# Help with "grace for grace" John 1:16



## Tirian (Jul 9, 2013)

John 1:16 And of His fullness we have all received, and grace for grace. (NKJV)

Hi all,

I'm interested in how to understand "grace for grace" in John 1:16. I didn't particularly find the NIV84 helpful or the ESV enlightening beyond what is there. After reading Matthew Henry's commentary I can't say that I have anything more than a general understanding of what it may mean. As in, I sort of understand the average of the sum of interpretations that I have read and generally agree with it!

In a nutshell - "grace for grace" seems to mean an expansion on "merely" grace. As in, the grace that brought salvation would have have been enough, but the grace we have received has not only raised us with Christ but also seated us in the heavenly places with Christ.

I would really appreciate thoughts on my "in a nutshell" understanding - if I am missing the mark or how better I could state it etc.


----------



## Ask Mr.

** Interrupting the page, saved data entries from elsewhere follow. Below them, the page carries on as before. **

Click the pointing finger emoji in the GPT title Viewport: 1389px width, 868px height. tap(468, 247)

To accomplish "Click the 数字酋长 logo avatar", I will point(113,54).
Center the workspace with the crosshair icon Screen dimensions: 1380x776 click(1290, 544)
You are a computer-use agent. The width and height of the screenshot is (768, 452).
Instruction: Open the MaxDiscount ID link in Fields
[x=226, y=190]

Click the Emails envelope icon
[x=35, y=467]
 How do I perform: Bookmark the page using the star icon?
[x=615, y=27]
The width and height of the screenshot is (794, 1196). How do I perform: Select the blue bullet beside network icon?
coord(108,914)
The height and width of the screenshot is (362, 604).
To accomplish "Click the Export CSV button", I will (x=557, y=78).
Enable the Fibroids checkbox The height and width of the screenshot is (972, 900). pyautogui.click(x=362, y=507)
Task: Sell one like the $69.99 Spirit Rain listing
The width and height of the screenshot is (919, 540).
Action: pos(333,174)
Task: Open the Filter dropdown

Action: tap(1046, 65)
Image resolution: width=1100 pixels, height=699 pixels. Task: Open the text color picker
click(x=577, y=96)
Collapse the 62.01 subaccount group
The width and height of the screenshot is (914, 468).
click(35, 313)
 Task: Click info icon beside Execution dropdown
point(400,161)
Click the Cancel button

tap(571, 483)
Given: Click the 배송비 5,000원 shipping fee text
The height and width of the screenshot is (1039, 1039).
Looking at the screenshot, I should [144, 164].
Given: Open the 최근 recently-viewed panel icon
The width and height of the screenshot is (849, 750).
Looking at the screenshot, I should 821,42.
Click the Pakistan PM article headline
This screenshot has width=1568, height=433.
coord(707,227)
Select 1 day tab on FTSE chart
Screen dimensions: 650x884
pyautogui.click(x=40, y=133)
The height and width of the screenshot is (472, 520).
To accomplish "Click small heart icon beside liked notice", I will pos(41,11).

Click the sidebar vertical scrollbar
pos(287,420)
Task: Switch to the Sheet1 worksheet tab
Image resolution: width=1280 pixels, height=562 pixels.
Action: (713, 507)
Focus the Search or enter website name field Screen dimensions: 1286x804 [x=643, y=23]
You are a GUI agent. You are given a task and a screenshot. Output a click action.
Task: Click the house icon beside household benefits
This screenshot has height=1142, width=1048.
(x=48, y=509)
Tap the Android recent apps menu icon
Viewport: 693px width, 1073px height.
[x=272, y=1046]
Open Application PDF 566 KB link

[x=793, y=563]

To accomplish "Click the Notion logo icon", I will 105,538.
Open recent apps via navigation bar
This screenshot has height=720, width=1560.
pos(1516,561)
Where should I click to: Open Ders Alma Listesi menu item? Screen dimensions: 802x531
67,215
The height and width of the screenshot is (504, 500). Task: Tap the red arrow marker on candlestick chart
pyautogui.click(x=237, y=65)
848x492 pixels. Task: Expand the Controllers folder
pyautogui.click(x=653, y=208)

Religion (Jul 9, 2013)

I think the key is understanding what _anti_ means in _charin anti charitos_ (grace upon grace).

Is it one blessing upon another, as in the believer is successively blessed, or is it meaning "instead of", as in the grace of God through our Lord Christ's that replaces the grace of the Law given by God through Moses (see verse 17).

I suspect John intended both views. The grace of God in Christ supercedes God's grace through Moses and continually feeds the Christian.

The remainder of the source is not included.